--- Supplied material ---
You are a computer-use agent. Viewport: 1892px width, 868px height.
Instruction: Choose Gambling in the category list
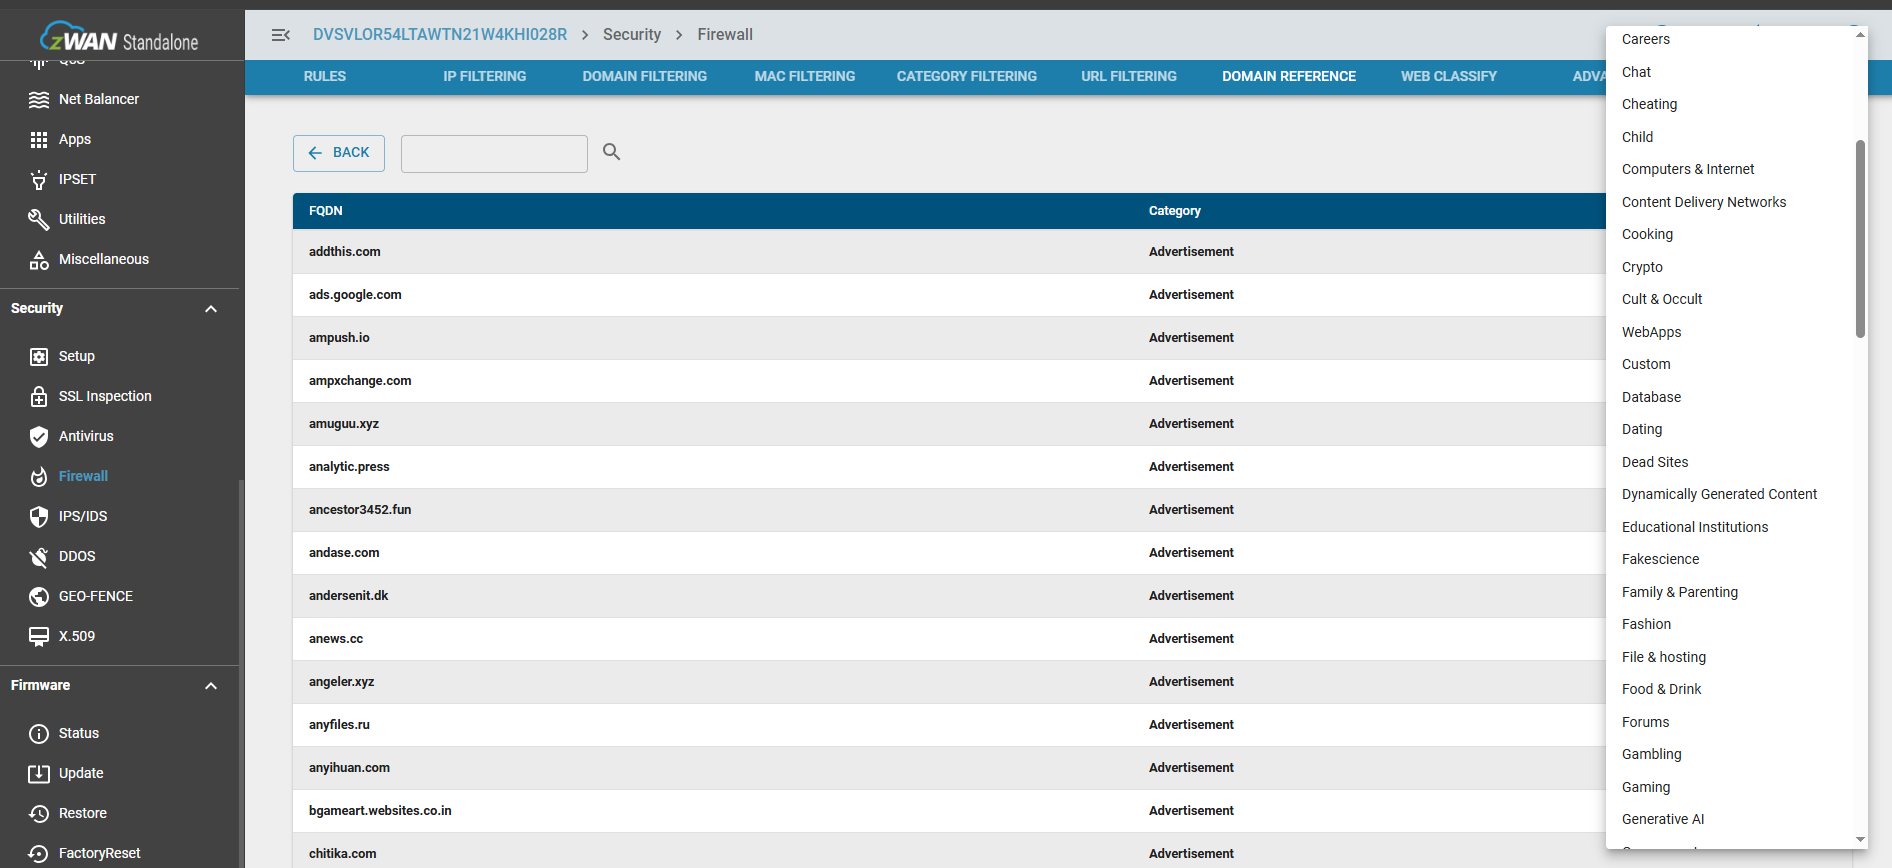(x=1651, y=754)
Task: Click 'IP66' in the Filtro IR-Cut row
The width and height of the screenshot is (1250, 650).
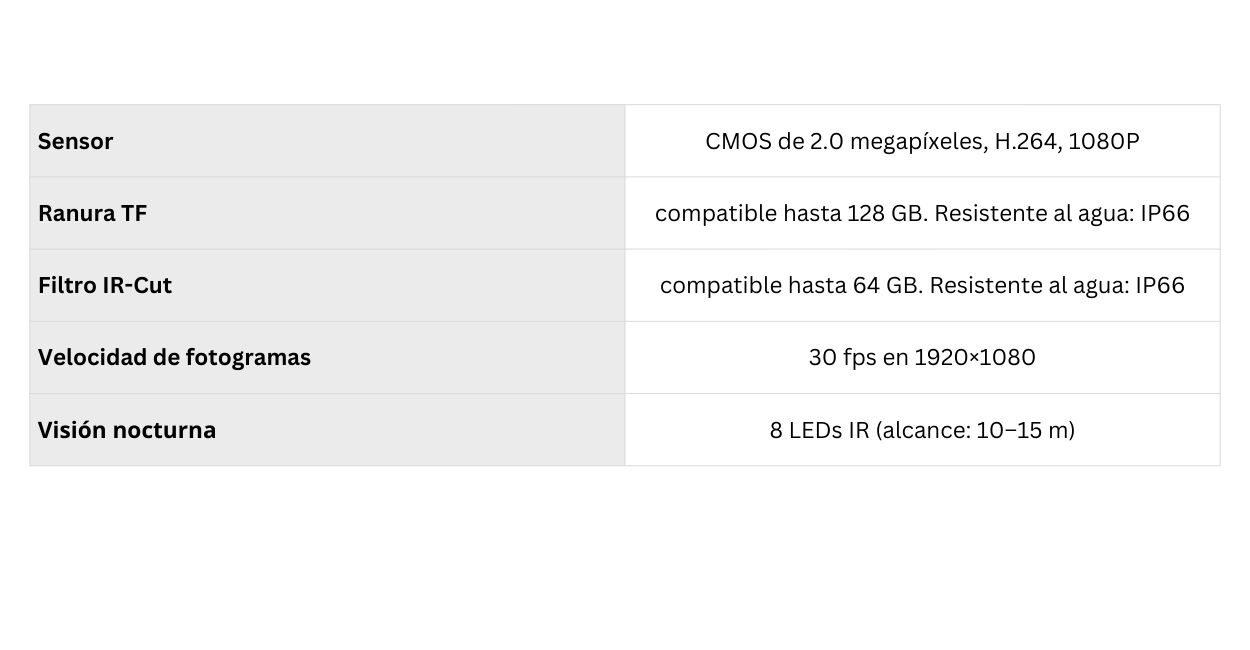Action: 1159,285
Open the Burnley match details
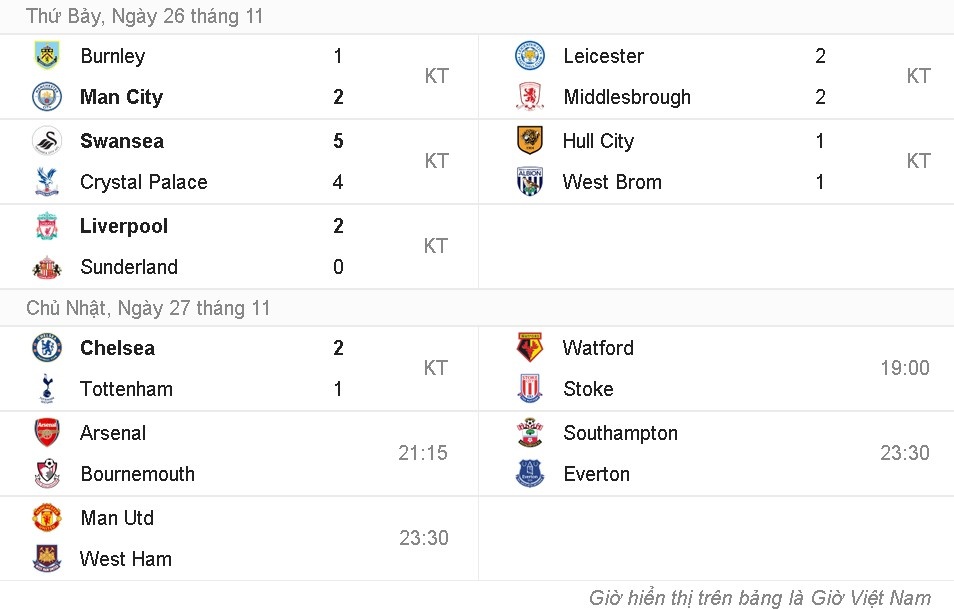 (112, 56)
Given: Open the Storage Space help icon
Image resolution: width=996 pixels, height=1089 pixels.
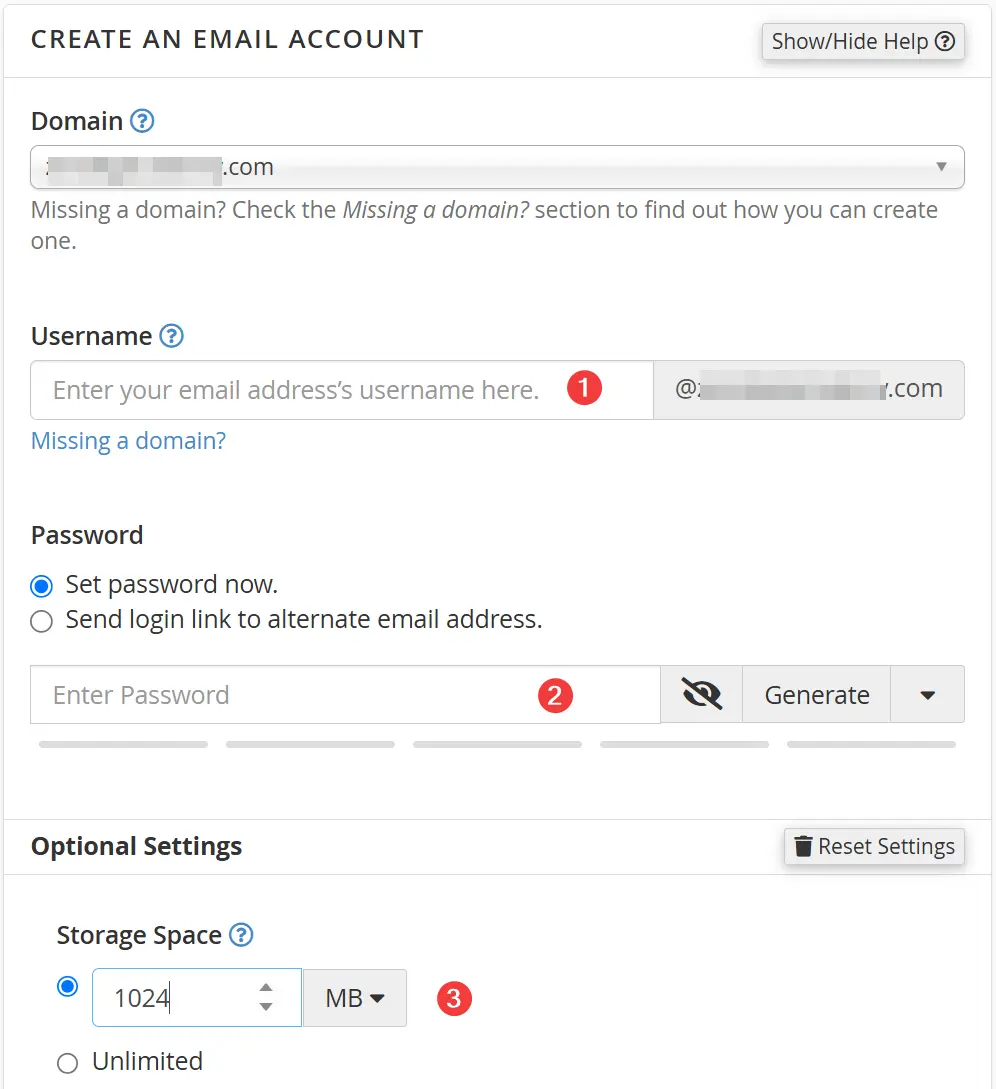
---
**What you need to do**
Beginning with the line that contains "Instruction: Choose Gambling", write out the remaining lines of the listing above through the last, exactly and only those, without pictures.

**Completed exercise**
Instruction: Choose Gambling in the category list
(x=1651, y=754)
Task: Click 'IP66' in the Filtro IR-Cut row
The width and height of the screenshot is (1250, 650).
Action: 1159,285
Open the Burnley match details
 (112, 56)
Given: Open the Storage Space help icon
Image resolution: width=996 pixels, height=1089 pixels.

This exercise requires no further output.